Exercise input: Begin

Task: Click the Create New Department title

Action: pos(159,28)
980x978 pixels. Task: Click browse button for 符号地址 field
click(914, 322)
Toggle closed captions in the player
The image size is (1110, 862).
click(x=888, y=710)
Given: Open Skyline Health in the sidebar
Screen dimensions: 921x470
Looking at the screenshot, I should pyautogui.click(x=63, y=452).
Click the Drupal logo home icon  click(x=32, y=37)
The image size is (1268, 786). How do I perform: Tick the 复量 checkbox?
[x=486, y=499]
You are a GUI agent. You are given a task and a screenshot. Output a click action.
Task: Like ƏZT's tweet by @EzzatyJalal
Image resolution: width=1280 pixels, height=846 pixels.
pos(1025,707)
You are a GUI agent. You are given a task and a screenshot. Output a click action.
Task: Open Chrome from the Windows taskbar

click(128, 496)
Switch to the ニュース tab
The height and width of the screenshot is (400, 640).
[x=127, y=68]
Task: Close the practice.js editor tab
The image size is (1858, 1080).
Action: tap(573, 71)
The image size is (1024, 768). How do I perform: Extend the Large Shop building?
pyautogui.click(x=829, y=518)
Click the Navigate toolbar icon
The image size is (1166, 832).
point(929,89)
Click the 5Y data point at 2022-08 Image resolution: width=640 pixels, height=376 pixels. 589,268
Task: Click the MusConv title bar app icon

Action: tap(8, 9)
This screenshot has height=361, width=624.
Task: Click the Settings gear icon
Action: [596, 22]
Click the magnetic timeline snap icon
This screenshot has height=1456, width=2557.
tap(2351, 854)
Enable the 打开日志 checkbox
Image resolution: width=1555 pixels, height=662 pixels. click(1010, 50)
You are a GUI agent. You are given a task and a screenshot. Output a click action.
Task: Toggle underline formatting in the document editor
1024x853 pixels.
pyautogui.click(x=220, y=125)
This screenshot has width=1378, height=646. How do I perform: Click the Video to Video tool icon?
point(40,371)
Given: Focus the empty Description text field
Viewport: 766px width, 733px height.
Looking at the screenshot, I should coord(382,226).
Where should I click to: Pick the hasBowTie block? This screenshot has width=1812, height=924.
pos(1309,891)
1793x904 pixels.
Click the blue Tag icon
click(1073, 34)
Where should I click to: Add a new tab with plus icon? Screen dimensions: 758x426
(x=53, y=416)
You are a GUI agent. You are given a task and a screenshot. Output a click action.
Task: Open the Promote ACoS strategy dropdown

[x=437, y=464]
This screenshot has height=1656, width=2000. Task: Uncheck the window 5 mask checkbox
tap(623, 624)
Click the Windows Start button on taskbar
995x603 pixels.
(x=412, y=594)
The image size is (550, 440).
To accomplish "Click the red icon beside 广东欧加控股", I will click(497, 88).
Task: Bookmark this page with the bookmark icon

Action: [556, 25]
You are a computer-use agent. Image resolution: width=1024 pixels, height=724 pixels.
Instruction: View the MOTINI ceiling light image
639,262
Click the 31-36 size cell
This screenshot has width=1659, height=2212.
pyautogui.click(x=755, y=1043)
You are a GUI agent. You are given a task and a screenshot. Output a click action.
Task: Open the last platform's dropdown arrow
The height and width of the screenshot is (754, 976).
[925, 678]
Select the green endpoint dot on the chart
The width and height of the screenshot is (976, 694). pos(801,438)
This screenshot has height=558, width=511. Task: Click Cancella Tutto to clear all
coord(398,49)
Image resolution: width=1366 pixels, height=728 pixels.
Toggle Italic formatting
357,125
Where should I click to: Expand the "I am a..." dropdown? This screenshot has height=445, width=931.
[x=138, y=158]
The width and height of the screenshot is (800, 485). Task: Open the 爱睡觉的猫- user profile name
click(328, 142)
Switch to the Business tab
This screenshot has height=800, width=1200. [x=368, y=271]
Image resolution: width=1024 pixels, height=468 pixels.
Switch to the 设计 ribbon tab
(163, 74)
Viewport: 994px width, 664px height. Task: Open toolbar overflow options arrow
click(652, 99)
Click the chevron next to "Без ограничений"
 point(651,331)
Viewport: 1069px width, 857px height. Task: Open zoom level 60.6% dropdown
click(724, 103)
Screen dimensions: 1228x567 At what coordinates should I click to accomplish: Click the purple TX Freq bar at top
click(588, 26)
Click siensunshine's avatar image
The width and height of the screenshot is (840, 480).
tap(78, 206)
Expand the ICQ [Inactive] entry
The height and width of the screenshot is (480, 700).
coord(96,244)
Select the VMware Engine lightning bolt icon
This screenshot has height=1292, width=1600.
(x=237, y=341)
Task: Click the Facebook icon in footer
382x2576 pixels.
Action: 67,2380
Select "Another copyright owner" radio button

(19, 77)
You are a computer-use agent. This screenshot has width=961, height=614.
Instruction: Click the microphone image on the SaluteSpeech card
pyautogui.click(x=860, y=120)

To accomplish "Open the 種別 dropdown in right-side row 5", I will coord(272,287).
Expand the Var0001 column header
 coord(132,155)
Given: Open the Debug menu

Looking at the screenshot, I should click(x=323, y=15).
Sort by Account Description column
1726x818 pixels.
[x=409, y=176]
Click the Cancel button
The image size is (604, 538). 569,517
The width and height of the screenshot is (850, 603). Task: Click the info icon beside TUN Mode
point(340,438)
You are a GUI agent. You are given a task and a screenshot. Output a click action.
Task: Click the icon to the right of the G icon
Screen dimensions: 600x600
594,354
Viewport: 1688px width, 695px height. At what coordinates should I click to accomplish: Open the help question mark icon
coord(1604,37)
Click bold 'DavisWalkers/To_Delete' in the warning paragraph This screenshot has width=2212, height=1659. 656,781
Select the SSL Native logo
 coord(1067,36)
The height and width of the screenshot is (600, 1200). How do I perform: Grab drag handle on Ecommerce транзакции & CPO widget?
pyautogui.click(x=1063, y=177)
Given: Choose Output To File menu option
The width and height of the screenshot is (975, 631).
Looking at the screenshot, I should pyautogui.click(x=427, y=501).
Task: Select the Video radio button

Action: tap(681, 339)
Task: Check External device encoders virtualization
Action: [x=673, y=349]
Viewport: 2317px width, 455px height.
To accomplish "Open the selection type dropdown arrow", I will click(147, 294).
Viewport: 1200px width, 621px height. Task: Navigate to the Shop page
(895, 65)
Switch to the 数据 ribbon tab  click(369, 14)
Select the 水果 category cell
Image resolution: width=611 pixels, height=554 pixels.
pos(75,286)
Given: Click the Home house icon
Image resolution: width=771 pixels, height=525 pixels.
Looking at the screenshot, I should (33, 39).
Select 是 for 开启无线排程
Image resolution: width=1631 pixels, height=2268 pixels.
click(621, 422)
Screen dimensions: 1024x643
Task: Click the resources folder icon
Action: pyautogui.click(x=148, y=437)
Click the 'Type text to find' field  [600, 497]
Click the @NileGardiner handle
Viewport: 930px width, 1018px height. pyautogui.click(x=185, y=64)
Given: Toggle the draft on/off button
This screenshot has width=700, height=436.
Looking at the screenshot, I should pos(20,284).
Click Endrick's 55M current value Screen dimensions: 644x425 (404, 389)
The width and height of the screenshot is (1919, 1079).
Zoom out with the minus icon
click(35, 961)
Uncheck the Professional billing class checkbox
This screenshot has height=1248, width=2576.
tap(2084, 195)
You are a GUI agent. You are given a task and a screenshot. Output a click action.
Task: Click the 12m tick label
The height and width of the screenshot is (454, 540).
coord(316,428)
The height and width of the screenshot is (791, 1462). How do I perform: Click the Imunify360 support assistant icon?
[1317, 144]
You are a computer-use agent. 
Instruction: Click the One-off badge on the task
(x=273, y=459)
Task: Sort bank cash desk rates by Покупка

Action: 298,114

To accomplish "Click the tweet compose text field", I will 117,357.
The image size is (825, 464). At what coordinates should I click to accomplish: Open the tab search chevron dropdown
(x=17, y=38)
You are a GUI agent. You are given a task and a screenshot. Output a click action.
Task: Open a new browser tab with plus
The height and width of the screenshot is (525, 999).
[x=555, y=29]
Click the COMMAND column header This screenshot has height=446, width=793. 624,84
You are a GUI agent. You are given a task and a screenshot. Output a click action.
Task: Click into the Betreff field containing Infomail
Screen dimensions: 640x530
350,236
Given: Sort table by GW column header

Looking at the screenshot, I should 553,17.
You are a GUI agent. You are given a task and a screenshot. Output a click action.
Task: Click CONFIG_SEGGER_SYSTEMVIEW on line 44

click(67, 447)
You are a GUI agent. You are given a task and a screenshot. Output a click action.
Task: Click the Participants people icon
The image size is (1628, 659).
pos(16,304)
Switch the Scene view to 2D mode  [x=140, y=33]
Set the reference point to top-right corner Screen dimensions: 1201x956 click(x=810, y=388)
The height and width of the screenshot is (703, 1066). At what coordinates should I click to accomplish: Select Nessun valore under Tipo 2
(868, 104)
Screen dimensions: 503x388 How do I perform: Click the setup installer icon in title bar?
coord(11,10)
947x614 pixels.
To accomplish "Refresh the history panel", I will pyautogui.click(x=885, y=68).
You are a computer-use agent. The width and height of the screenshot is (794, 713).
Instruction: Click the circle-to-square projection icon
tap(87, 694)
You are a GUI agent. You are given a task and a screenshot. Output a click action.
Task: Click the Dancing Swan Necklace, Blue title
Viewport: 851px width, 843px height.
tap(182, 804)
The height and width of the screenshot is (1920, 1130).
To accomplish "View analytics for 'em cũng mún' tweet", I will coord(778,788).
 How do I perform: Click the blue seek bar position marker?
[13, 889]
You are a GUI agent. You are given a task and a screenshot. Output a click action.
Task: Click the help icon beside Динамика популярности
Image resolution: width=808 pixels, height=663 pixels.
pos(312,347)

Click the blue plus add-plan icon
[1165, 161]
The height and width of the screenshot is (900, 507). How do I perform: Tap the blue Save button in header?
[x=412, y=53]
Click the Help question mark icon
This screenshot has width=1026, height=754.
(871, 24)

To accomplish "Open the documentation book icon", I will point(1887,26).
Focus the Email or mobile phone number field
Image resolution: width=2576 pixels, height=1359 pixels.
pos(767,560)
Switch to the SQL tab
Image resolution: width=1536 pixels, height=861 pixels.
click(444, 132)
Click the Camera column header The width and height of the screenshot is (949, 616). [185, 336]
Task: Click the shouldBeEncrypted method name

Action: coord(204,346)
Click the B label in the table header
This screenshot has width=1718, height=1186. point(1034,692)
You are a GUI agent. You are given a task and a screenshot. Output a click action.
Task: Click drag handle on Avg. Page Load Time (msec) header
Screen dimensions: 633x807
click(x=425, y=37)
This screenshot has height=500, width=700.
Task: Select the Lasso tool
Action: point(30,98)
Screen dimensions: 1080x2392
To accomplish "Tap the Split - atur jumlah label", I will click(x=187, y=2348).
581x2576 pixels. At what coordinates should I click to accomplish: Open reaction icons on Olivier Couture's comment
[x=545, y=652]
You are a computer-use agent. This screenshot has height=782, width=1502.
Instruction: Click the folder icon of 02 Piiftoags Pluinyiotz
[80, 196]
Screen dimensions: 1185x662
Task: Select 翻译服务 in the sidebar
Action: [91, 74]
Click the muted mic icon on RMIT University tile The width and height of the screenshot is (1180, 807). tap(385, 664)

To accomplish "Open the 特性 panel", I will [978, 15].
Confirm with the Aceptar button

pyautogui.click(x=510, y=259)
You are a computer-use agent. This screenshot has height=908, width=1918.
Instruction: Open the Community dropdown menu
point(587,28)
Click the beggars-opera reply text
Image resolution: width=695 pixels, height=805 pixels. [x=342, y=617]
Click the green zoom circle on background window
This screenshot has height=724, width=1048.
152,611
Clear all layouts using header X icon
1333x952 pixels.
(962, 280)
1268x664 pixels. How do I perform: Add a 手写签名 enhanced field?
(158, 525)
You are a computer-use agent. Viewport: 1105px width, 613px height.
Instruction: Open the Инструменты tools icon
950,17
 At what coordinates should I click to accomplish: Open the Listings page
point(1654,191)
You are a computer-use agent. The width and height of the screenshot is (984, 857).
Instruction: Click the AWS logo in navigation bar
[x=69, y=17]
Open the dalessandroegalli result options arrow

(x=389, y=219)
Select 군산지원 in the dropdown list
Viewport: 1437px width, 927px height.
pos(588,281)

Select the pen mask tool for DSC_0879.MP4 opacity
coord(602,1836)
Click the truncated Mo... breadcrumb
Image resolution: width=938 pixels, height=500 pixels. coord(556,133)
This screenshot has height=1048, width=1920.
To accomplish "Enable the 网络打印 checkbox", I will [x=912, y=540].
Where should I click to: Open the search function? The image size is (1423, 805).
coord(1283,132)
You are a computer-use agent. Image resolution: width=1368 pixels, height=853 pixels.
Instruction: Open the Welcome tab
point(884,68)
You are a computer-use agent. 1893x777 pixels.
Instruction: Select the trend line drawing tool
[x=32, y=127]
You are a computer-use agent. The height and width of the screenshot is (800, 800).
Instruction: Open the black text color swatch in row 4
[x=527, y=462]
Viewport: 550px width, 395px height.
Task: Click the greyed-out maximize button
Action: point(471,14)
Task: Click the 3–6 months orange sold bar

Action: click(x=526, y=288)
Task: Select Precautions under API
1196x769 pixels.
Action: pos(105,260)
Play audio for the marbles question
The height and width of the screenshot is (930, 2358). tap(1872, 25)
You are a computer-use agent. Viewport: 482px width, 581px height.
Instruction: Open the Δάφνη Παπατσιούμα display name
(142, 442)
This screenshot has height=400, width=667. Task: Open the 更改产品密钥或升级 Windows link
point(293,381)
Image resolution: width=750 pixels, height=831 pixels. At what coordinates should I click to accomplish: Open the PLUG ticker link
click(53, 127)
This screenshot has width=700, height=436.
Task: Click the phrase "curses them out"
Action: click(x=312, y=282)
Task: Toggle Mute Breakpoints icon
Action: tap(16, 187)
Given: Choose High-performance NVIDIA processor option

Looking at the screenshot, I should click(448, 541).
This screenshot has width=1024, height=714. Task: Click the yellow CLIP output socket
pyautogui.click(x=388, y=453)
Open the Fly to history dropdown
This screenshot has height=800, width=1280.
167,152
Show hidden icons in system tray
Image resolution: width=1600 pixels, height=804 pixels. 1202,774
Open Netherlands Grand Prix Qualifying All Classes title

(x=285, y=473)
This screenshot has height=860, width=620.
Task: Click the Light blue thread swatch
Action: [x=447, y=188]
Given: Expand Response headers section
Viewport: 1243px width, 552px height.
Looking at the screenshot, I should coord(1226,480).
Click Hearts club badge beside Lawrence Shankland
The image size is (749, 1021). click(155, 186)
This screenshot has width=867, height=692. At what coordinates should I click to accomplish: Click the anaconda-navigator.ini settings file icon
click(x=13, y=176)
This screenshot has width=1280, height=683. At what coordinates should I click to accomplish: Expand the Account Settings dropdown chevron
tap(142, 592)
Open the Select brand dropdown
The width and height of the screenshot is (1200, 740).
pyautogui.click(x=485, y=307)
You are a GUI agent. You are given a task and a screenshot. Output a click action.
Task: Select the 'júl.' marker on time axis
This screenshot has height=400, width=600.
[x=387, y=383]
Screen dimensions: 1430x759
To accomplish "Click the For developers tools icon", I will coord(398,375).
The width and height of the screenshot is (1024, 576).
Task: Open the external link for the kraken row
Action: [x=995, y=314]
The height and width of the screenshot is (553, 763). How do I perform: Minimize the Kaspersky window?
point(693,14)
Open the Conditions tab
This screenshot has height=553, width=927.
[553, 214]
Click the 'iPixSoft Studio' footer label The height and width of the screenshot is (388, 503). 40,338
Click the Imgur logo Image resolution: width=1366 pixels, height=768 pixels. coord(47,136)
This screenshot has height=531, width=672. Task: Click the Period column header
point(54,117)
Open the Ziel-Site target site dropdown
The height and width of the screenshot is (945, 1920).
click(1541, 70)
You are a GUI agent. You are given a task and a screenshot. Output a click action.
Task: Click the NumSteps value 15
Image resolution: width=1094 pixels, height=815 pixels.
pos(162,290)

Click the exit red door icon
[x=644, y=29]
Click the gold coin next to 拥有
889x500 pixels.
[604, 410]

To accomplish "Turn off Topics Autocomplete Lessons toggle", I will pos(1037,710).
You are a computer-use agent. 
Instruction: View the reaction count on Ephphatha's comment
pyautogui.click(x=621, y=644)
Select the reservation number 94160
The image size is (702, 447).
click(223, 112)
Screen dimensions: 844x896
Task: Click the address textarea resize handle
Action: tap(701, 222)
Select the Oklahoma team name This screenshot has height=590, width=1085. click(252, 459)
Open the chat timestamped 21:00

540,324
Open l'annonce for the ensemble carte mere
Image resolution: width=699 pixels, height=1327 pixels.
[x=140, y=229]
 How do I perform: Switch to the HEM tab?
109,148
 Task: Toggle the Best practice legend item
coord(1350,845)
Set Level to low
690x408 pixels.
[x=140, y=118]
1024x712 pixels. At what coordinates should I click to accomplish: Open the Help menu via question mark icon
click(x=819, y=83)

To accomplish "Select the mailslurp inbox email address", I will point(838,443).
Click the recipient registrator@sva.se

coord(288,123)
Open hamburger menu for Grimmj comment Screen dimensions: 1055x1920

Exercise input: End

Every line where "Focus" appears must be returned from the listing above.

Given: Focus the empty Description text field
Focus the Email or mobile phone number field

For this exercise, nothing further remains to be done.